The sentence is a complicated one and there are few things going on here.
First, there is metonymy, that is, reference to a thing (here, the group of people who wake up) via the name of something associated with that thing (here, their school). So, the singular reflexive itself is used here, because the metonym, Hogwarts, names an institution, which is singular (you would say Hogwarts is (not are) lovely under the snow).
Second, as Lawton pointed out, it is the school building that was covered in snow, not the school students, even though the school students woke up, not the school building. That is, Hogwarts refers to different things in Hogwarts woke and Hogwarts was covered in snow. This is a curious but common fact about institutional nouns. Noam Chomsky, the famous linguist, has pointed out that you can say things like After the bank burned down, it moved across the street, where the first clause means the bank as a building, and the second, the bank as a business (clearly, the burnt out building didn't move across the street).
Finally, though, none of this answers your original question, whether it is okay to use itself for more than one person. Leaving metonymy aside, you can do this in some dialects of English (such as Rowling's) with collective nouns. For instance, it's fine for me to say After realising its uselessness, the committee disbanded itself.
[Appendix:] The sentence Noah quoted doesn't contain any anthropomorphism (contrary to a few comments above).
Anthropomorphism is the ascription of human properties to nonhumans. For example, The sun glared angrily at the travellers or The labrador had once again acted with gross turpitude. Though anger and turpitude are properties of people or their actions, we can use them to characterize how behaviours of non-humans look or feel to us. When we do so, we anthropomorphize the objects in question (the sun, a dog, etc.). (Of course, it wouldn't be anthropomorphic to say The labrador glared angrily at the travellers, not unless you believe that dogs can't be angry.)

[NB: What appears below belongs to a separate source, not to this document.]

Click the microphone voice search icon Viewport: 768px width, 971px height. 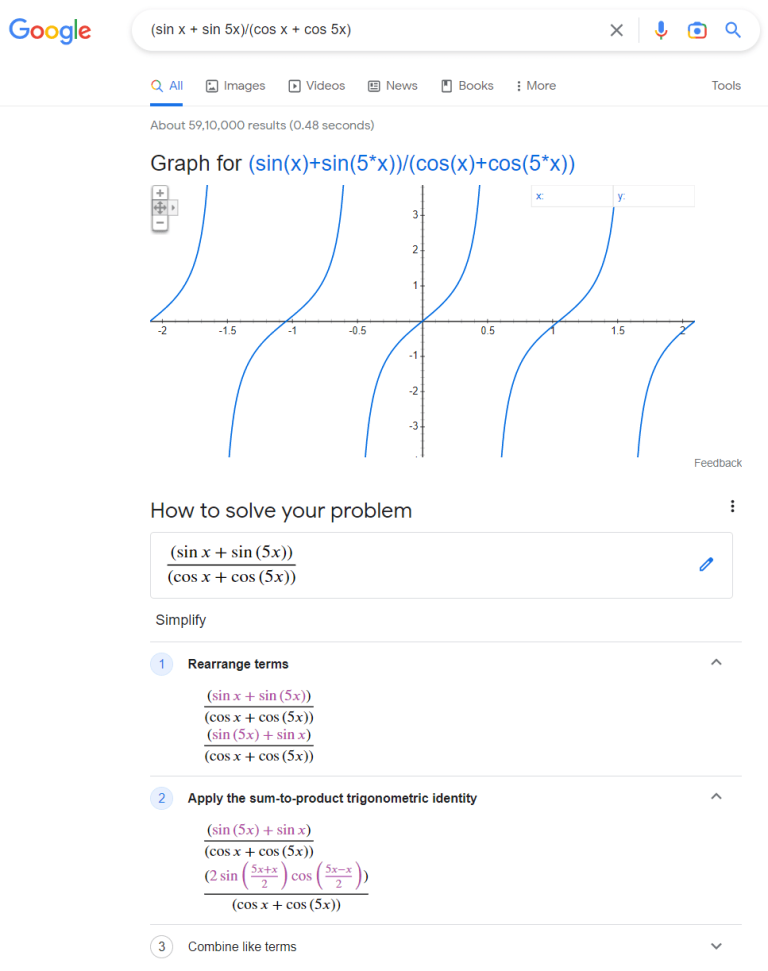click(x=661, y=30)
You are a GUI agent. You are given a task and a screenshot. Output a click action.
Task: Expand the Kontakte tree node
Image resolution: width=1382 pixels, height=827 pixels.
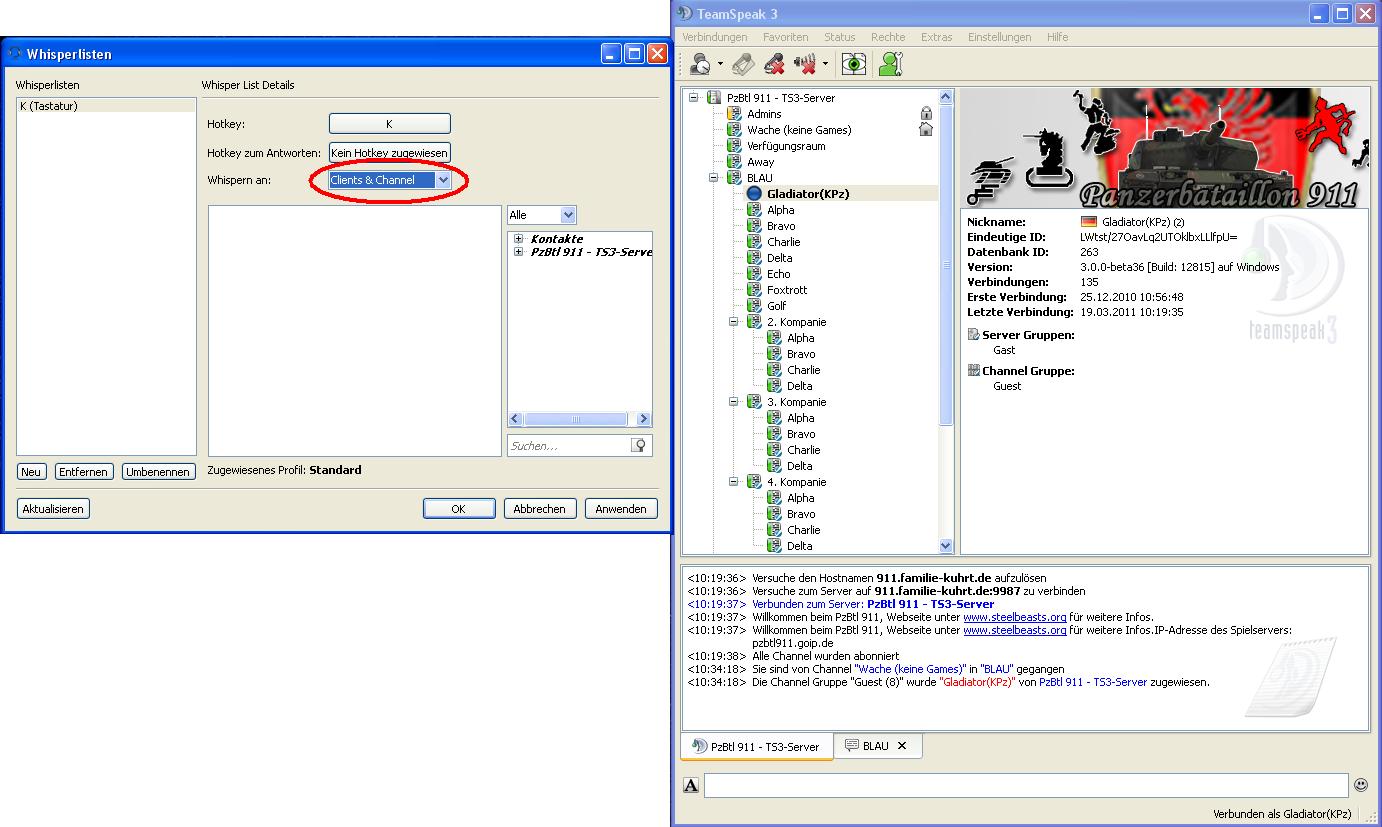pos(518,239)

There is no anthropomorphism in Rowling's sentence because no property is ascribed to a non-human. The non-human in play is the collection of buildings that make up Hogwarts school. However, as a few people noted above, the buildings are not being said to have woken up. Rather, the school name is used as a stand in (that is, a metonym) for the students and staff who comprise the school.
Hence, this is metonymy, rather than anthropomorphism.